For the infraction, which the investigation sustained, Sousa could have faced termination. Instead, he was suspended for 30 days, or 168 work hours, and removed from the jail’s Corrections Special Operations Team, or CSOT, the jail’s equivalent of a SWAT team. He was allowed, as by sheriff’s policy, to give up 84 hours in accrued vacation leave to account for half his suspension. Thus he worked through Tuesday, with his actual suspension away from the job scheduled between March 28 and April 10, when he will also be without badge and weapon.
Sousa has no other disciplinary issues on his record. In 2014, he was severely injured after losing control of his motorcycle on Palm Harbor Parkway the morning after July 4, at 1:34 a.m. He was off-duty, and was not alcohol-tested at the time. The Sheriff’s Office conducted that investigation. The severe injury to his leg has caused the “bad leg” he refers to in the investigative report, and to which he attributed what Kruger had seen as a stumble that January morning.

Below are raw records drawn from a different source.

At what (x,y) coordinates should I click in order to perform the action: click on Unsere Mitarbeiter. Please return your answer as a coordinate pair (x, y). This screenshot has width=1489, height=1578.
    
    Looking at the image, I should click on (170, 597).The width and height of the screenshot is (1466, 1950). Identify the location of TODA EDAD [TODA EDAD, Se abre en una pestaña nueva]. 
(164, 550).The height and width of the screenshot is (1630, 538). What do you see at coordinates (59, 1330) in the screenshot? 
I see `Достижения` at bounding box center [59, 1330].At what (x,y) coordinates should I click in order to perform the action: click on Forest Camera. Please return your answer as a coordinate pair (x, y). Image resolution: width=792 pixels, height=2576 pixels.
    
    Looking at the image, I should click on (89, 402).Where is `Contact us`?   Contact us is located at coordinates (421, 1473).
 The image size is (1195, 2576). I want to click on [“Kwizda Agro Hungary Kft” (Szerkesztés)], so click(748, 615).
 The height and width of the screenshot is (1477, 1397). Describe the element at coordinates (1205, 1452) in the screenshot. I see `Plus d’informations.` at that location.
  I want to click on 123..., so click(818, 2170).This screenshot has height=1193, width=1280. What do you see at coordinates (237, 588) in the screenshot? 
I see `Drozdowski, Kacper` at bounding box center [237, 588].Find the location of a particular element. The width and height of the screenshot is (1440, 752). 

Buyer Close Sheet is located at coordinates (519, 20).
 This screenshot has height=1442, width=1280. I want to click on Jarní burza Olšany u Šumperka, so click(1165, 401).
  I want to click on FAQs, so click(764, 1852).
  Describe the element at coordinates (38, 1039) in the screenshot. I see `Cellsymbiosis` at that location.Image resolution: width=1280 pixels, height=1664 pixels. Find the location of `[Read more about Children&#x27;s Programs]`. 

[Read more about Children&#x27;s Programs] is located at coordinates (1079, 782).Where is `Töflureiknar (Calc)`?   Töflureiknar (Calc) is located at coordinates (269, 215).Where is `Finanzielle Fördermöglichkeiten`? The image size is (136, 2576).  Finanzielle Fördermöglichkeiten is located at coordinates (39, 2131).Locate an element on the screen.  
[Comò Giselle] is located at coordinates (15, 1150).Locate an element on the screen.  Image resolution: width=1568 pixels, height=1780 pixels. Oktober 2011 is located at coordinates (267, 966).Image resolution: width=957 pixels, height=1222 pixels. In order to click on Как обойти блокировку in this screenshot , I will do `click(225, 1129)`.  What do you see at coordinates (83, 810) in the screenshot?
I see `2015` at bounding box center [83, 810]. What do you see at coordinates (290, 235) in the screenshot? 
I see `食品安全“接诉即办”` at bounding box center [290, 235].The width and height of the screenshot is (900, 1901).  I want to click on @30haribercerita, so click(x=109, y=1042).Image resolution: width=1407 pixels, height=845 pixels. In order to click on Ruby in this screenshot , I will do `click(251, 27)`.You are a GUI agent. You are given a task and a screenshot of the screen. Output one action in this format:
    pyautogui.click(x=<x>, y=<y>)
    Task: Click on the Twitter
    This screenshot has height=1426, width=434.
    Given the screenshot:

Doyle’s investigative report does not more directly address the supervisory issues at the jail, as those were not part of the scope of his investigation. But Chief Mark Strobridge acknowledged: “Yes there is an issue there, and it’s being followed up,” he said, saying–without specifying the supervisors’ names that “there is an inquiry into their conduct” with “additional internals going on.” That suggests the inquiries may be full-fledged internal affairs investigations rather than mere inquiries. Sheriff Rick Staly, Strobridge said, “is very adamant about holding people accountable for their actions.”
He said there is no systemic issue with supervision in the agency, but there is an ongoing initiative to review the supervisory structure to ensure accountability. In both instances of recent supervisory issues–at the courthouse and at the jail–the structure was that inherited by the current sheriff, Strobridge said.
Mark Sousa should not be confused with Cpl. Paul DeSousa, an 11-year veteran and the training director at the agency, who is not at all involved in any of these matters.